$T_1$-property of cofinite topology.

Question

Define $\tau$ on $\mathbb N$ by $\tau:=\{A\subset \mathbb N:\mathbb N-A $ is finite$\}(=\tau_f)$.Now I want to show that $\tau_f$ gives rise to a $T_1$ space on $\mathbb N$ although it is not $T_2$.Now take any two points $x,y$ in $\mathbb N$ which are distinct.Now assume $x<y$,consider $U_x=\{x,x+1,....\}-\{y\}$ and $U_y=\{y,y+1,....\}$.Then $U_x$ and $U_y$ are such that first contains $x$ and not $y$ and the second one vice versa.Since,$x,y$ are arbitrary,so the space is $T_1$,but it is not $T_2$ because it will give rise to a contradiction that $\mathbb N$ is finite.Is the proof correct?

Answer 1

The proof could be better, abstract away from the order altogether: take two distinct $x,y \in \Bbb N$. Then $\Bbb N - \{x\}$ is an open set (its complement is $\{x\}$ which is finite), contains $y$ and does not contain $x$. Similarly $\Bbb N - \{y\}$ is open and contains $x$ but not $y$.

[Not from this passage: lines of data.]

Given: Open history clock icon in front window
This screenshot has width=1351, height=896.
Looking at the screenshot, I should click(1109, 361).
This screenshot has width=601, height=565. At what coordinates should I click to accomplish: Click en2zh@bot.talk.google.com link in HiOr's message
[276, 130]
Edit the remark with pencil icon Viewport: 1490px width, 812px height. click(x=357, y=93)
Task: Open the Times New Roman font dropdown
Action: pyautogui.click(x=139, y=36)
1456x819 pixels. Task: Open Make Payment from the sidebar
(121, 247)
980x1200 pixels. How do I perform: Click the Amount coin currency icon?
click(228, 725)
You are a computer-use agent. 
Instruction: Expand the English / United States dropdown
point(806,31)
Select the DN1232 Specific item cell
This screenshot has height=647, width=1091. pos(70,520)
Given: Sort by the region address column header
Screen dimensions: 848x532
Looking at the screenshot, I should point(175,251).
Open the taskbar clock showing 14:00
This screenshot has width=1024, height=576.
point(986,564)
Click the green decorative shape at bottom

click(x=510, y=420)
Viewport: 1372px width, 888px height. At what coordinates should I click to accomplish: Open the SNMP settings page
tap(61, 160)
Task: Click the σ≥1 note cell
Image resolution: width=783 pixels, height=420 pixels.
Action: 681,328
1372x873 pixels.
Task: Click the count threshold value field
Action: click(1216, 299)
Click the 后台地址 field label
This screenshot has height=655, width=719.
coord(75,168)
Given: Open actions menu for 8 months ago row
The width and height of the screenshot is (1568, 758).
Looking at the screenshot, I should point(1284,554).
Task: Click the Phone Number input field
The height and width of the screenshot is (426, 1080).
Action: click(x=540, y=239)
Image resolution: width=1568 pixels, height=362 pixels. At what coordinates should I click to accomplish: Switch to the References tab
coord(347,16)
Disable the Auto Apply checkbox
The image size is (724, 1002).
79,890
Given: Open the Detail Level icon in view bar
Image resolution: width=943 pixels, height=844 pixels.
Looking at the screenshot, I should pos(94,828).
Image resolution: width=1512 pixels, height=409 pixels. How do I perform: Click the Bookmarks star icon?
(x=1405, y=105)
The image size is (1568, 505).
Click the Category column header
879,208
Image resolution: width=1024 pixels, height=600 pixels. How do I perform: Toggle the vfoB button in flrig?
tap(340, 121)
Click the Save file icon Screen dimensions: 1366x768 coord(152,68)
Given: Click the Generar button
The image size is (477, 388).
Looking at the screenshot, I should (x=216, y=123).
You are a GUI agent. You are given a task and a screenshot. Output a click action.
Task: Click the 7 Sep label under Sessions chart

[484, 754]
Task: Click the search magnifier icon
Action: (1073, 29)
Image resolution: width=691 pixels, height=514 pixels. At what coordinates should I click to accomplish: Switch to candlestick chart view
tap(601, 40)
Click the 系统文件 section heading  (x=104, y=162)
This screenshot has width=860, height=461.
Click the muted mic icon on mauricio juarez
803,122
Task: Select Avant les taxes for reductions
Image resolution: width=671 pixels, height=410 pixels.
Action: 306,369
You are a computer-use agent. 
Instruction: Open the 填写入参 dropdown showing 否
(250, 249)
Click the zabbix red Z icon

The space is "anti-Hausdorff": any two non-empty open sets intersect: If $U,V$ are such sets, $F=\Bbb N - U$ is finite, $G=\Bbb N-V$ is finite and if $x \notin F \cup G$ (a finite set, so plenty left in $\Bbb N$) then $x \in U \cap V$ and so $U \cap V \neq \emptyset$. Make it concrete by saying e.g. $1$ and $2$ do not have disjoint open neighbourhoods, which is enough to refute Hausdorffness.

Answer 2

Looks good. Though maybe be a bit more explicit on why $T2$ gives a contradiction.

Also, as an exercise, try proving the same for any infinite set with the cofinite topology. On $\mathbb{R}$ or $\mathbb{C}$ this topology coincides with the Zariski topology.